I may be wrong, but I see several Athearn Blue Box which in my opinion are always worth keeping. I believe that enough that I am putting in the time to convert mine to DCC. May not be as accurate as other models, but I have seen them to be a good solid running unit. My oldest Blue Box is my child hood one from 1983 which is a Southern Pacific F7 A unit. And I have converted it to a NON sound DCC setup and run it on my layout.

It also looks like your Pennsylvania RR E series maybe a Proto 2000. Note that in its day it sold for $60. And now they are going for over $100 just the A unit. I have paid $400 for a Proto 2k ABA Southern Pacific set on Ebay. That one I would recommend keeping if possible.

I dont know what brand that Spirit of 76 is, but I would look at that one production year. As it could be worth keeping.

But I am not an expert. And your not showing shells off so its hard to know from the telling signs. Hopefully others will chime in.

John


----------



## johnfm3 (Sep 30, 2016)

traction fan said:


> John;
> The popular "Tortoise" Stall motor switch machine, sold by Circuitron, does NOT have a DCC decoder inside it.
> ...
> They do it the old fashioned way with wires, rather than digital transmissions, however.
> ...


I will want to open another thread on this later as I am confused. It looks like the DCC versions are powered by track power. And thats a problem currently when I look at how little track power I have. More so, I would rather turnouts being powered by a separate power source and only listen to the DCC signal for instructions.


----------



## johnfm3 (Sep 30, 2016)

Riggzie said:


> this is the mix...


If that is a Proto 2000, you can run this Sound decoder for $40 from Ebay. its a MRC 1922 style and more or less a bolt in. I am trying the my first one in my Amtrak E9 A unit, and if I like it I will be buying 6 more.

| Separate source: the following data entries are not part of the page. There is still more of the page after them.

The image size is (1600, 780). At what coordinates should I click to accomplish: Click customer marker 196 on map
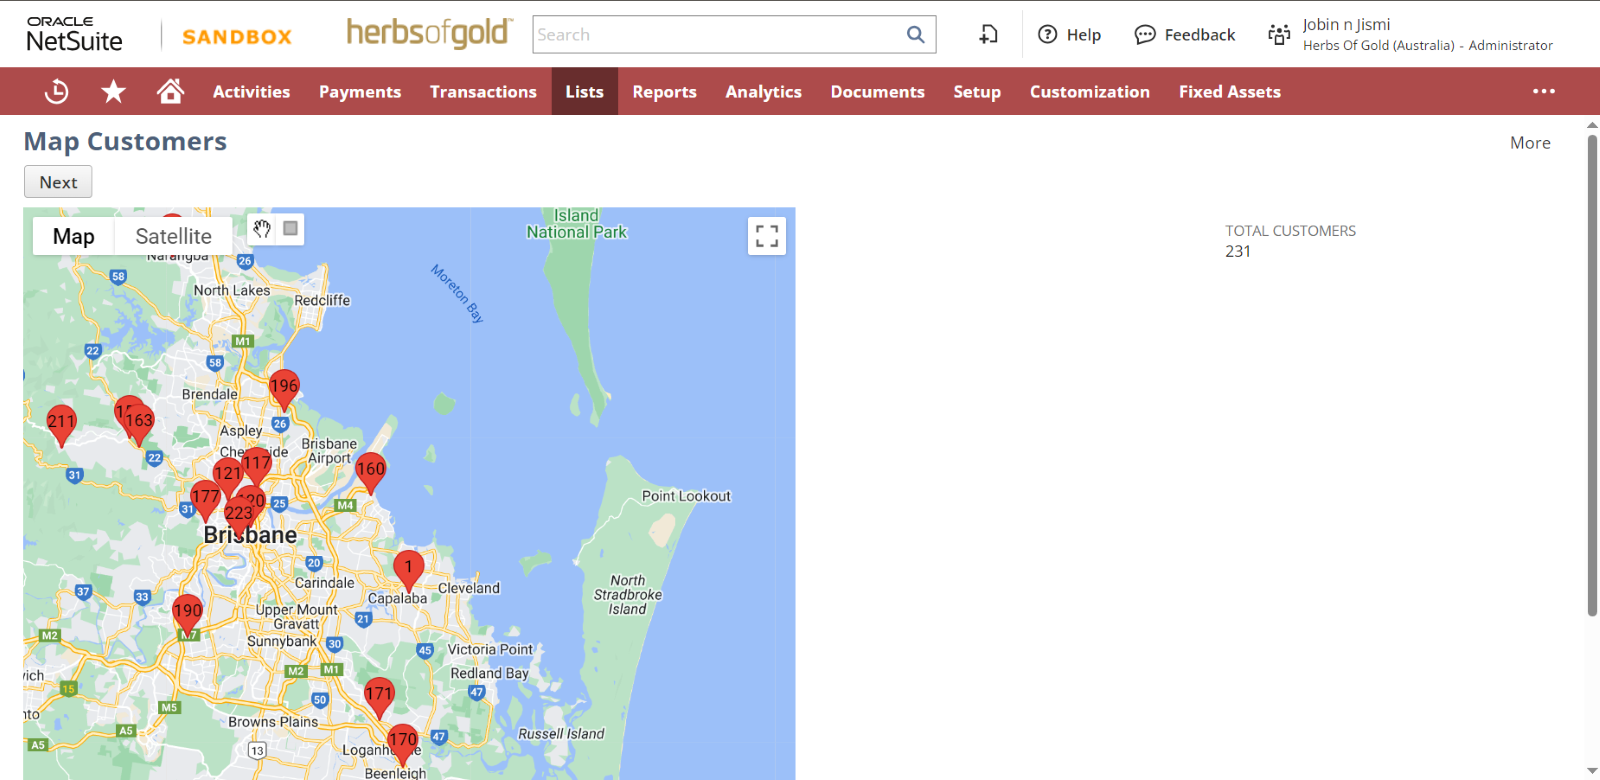coord(284,388)
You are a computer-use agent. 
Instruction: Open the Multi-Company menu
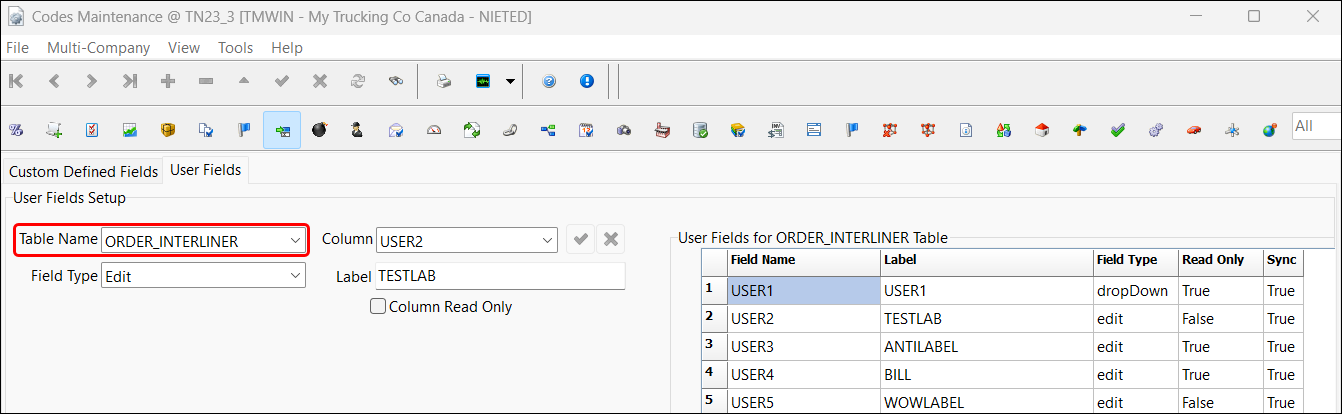[x=98, y=47]
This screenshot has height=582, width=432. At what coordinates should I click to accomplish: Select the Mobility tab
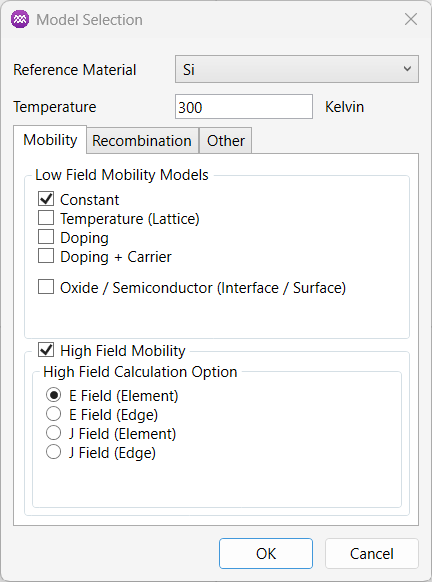coord(50,140)
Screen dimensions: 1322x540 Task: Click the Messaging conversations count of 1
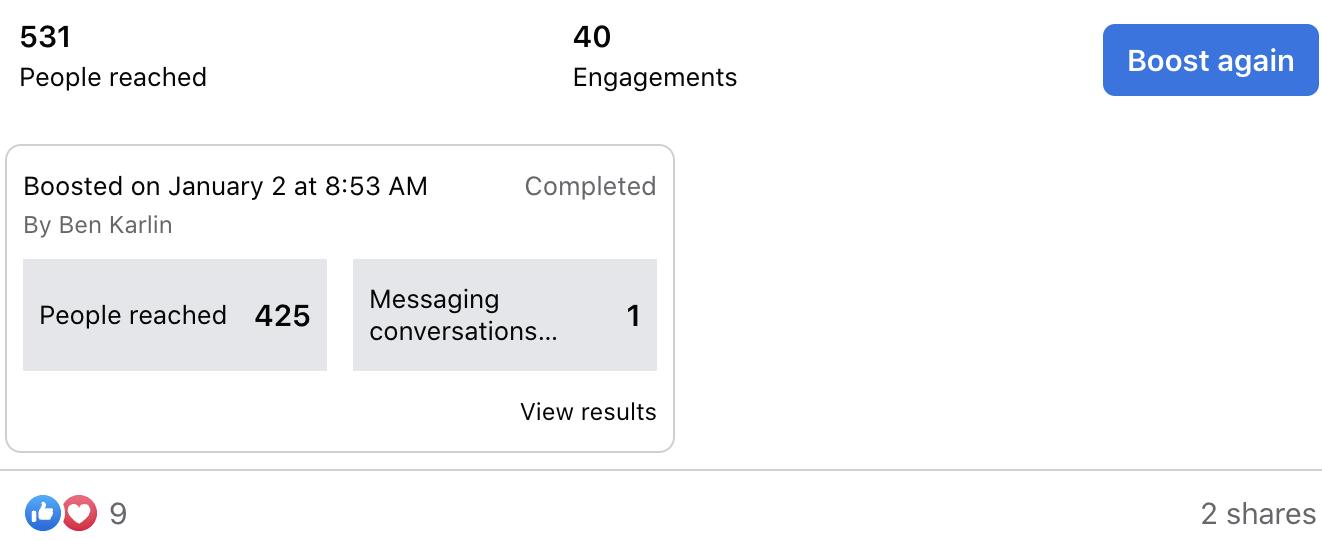click(x=633, y=316)
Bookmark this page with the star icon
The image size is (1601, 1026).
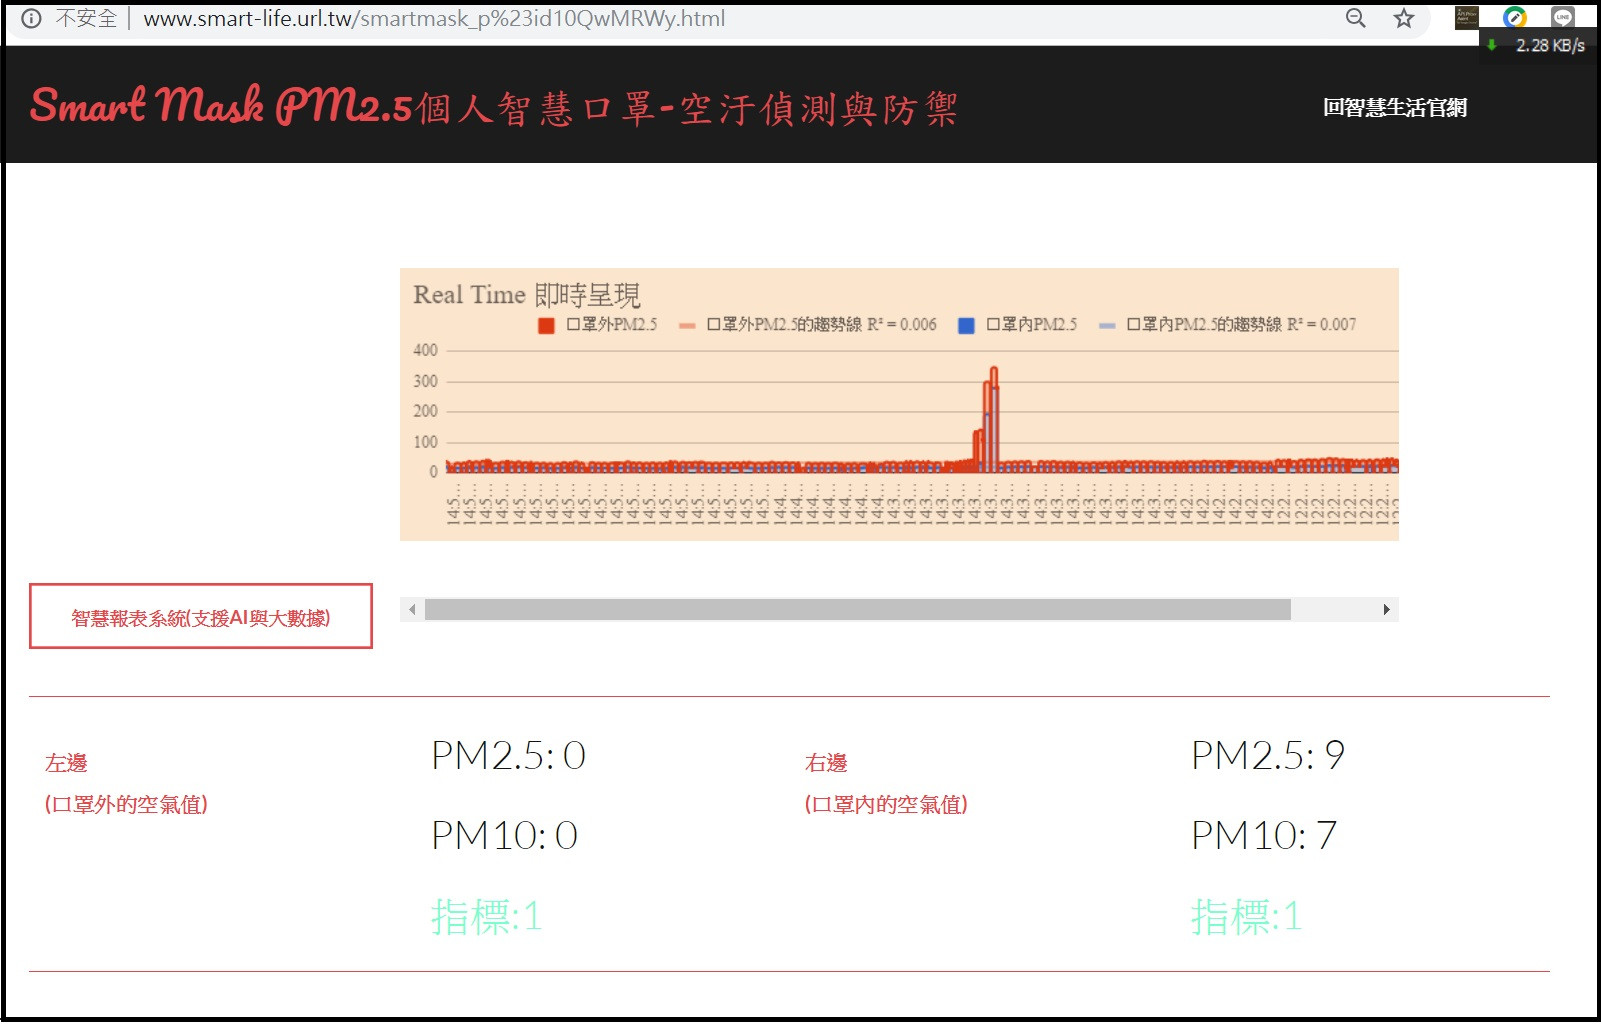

https://www.ebay.com/itm/HO-diesel-sound-decoder-for-proto-2000-PA-E8-E9-Also-good-for-any-wide-loco/124013073589?ssPageName=STRK%3AMEBIDX%3AIT&_trksid=p2060353.m1438.l2649


----------



## johnfm3 (Sep 30, 2016)

Riggzie said:


> this is the mix...


That Pennsylvania could also be a MTH model.


----------



## traction fan (Oct 5, 2014)

*You're right*



johnfm3 said:


> It looks like the DCC versions are powered by track power. . , I would rather turnouts being powered by a separate power source and only listen to the DCC signal for instructions.


John;

I suppose it's possible that they can be/are tapping the 14-16 VAC constant output from the DCC system's bus wires, and then receiving the digital signals, riding on top of that constant AC, that are addressed to them. That is how locomotive decoders work. I thought that most stationary decoders just needed input power, and didn't care where it came from. They could draw that power from the DCC bus wires, (aka track power) or be fed power from a different source. I don't use stationary decoders, so I don't really know.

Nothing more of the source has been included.